Reproduce the material below from its first line through the line containing "click(x=31, y=291)", including both ends. Leave the pictures out of your copy.
## START Given data
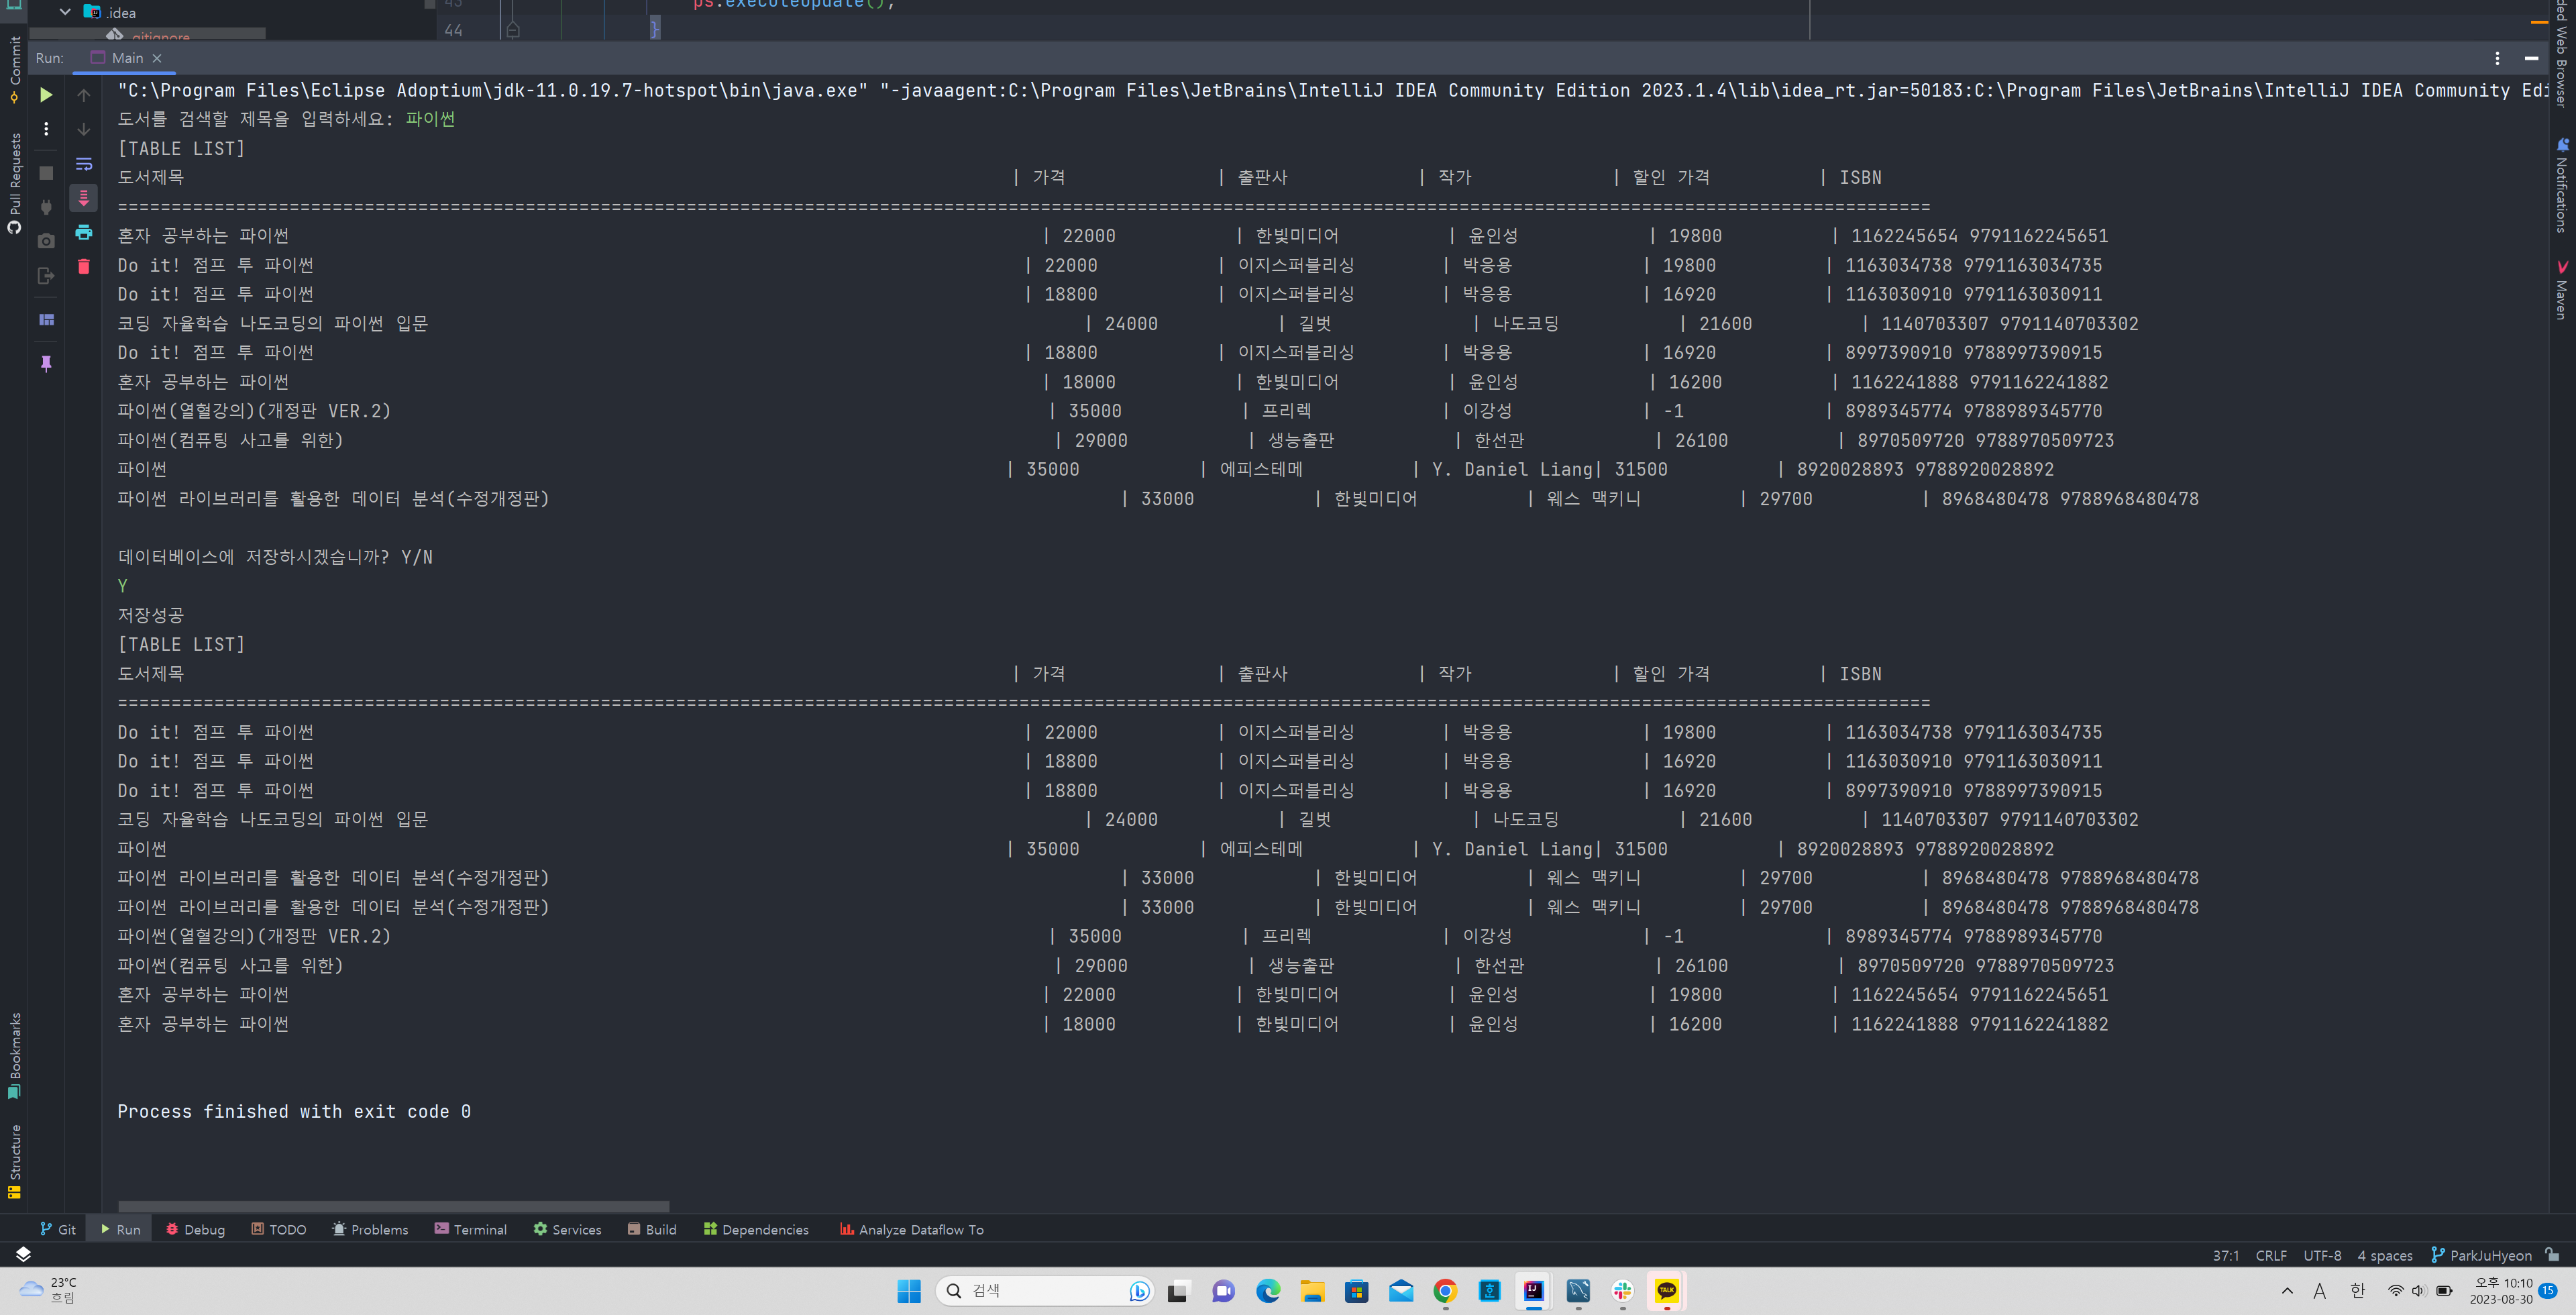Open Run panel options three-dot menu

(2496, 58)
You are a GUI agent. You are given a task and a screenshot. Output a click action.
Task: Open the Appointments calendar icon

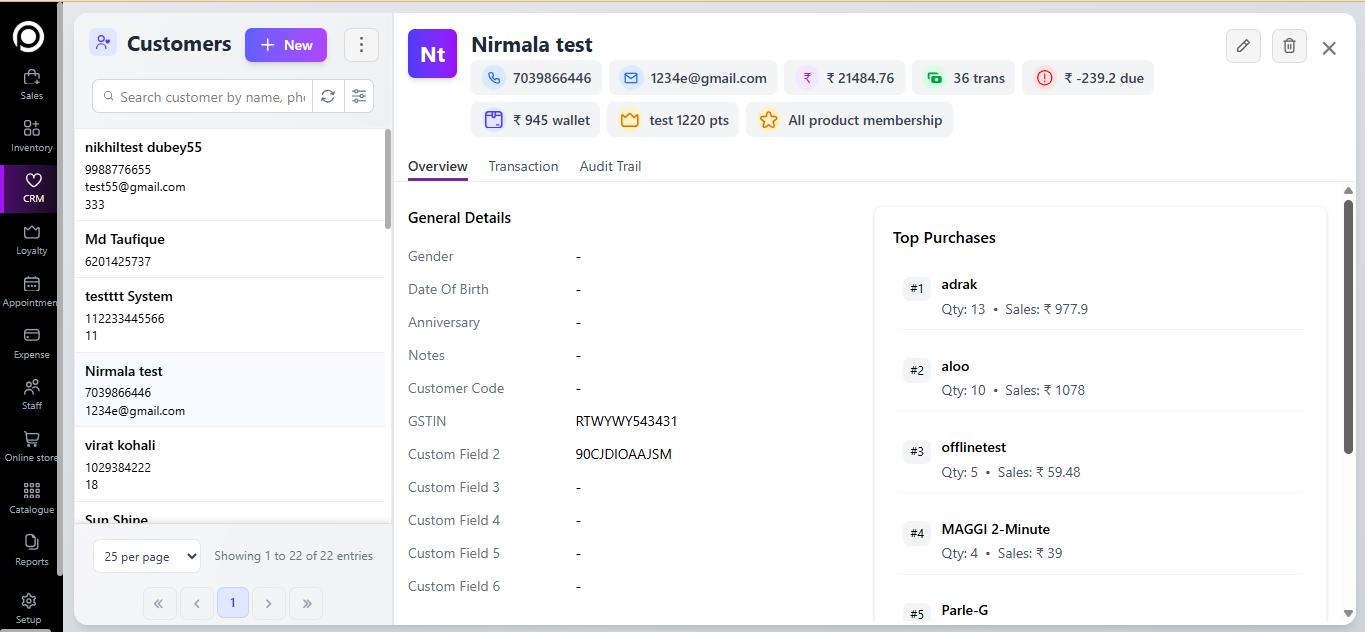click(x=31, y=291)
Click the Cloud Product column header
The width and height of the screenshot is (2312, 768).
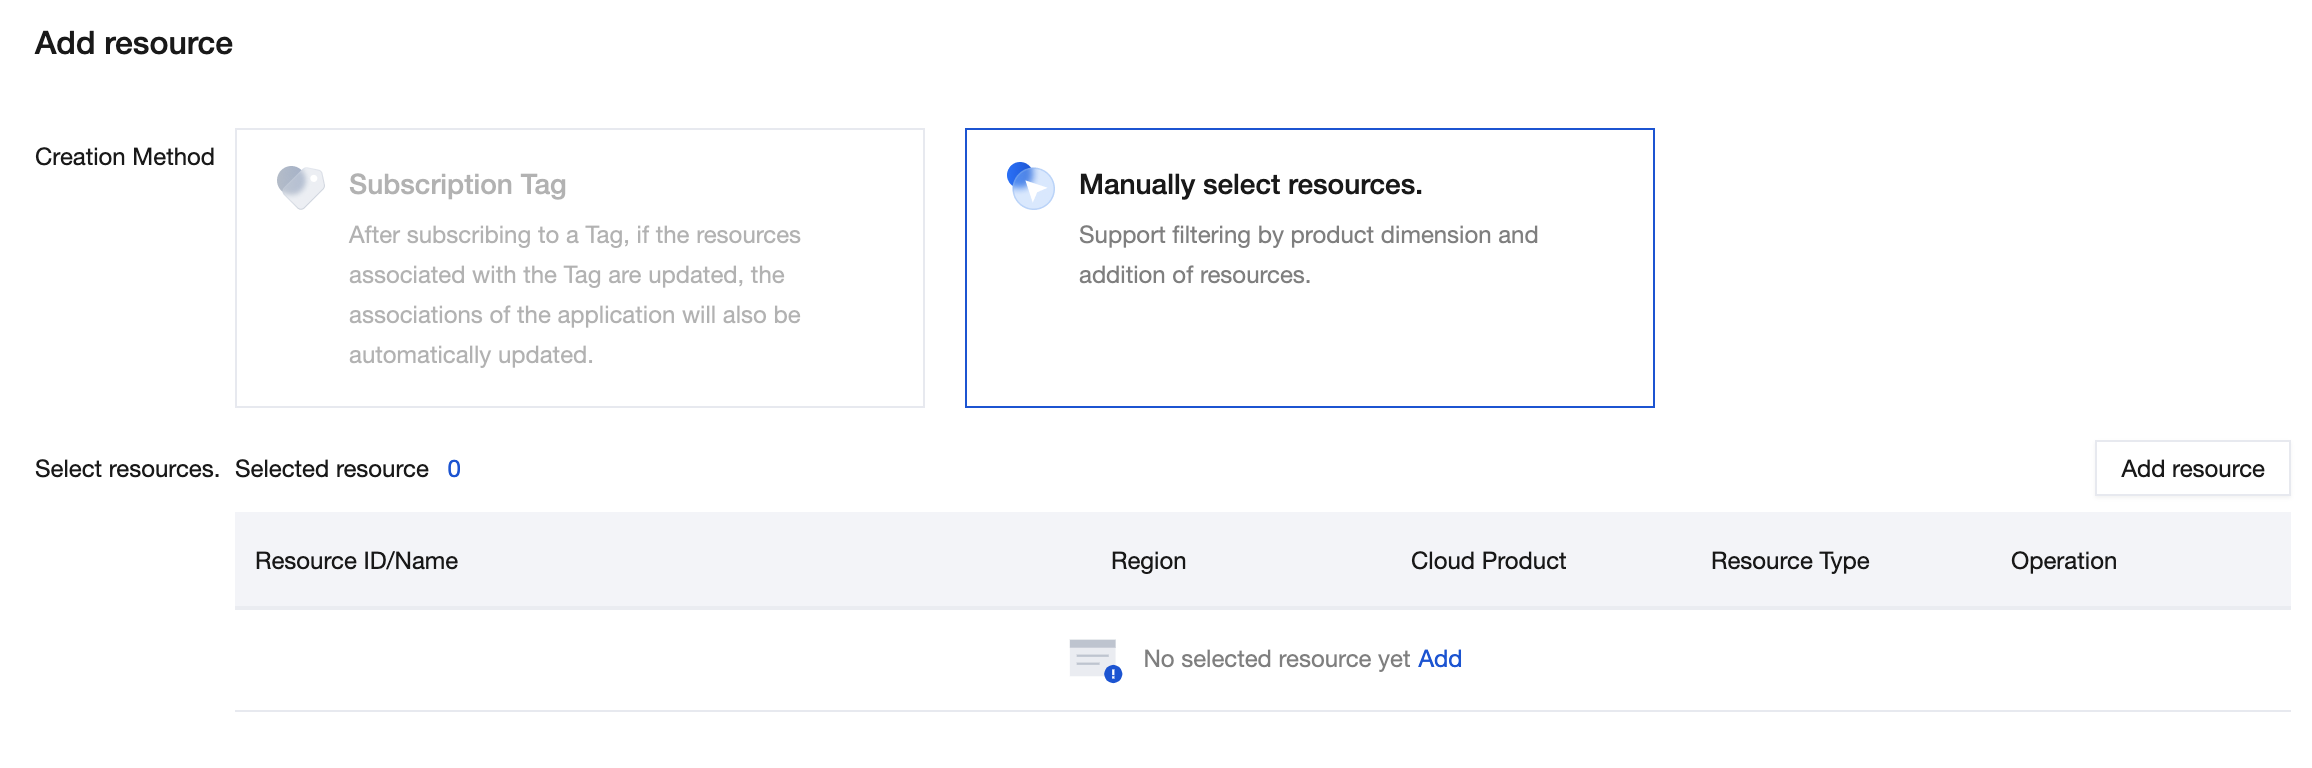[1488, 561]
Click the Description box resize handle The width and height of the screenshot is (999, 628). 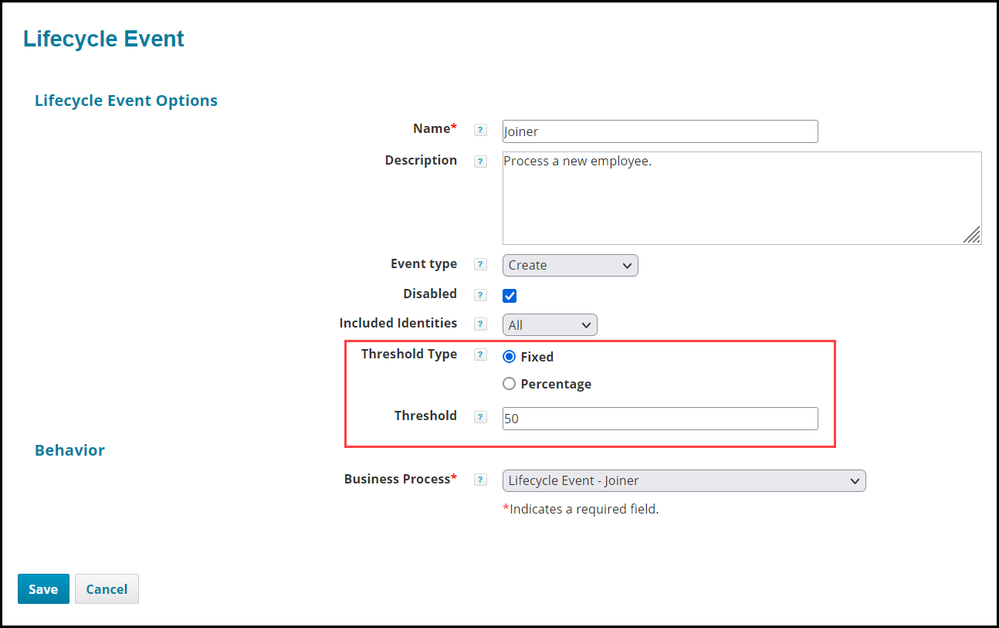[x=972, y=235]
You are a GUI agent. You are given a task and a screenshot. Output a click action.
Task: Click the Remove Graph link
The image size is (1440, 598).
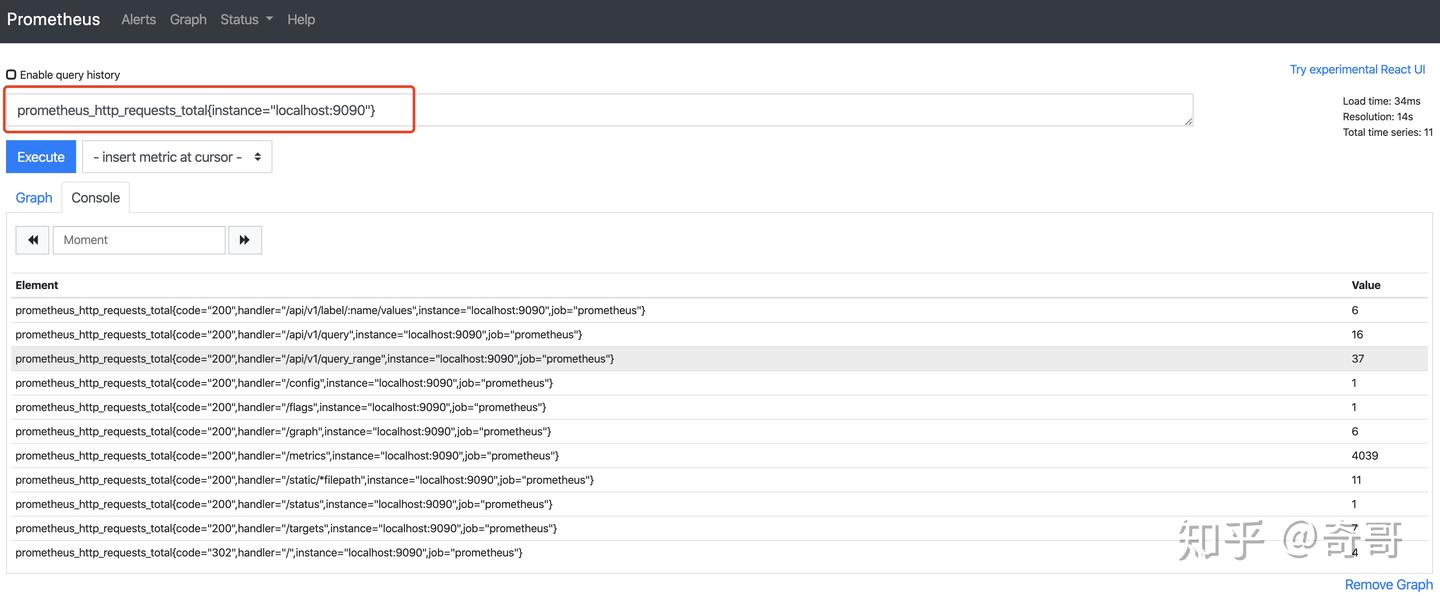coord(1388,584)
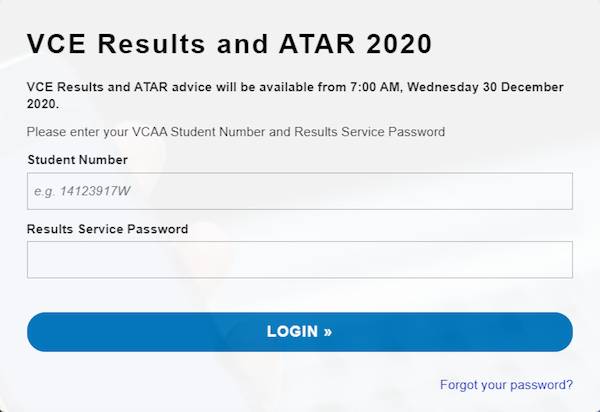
## END Given data
> [Response to the task]
Open Run panel options three-dot menu

(2496, 58)
You are a GUI agent. You are given a task and a screenshot. Output a click action.
Task: Open the Appointments calendar icon

click(x=31, y=291)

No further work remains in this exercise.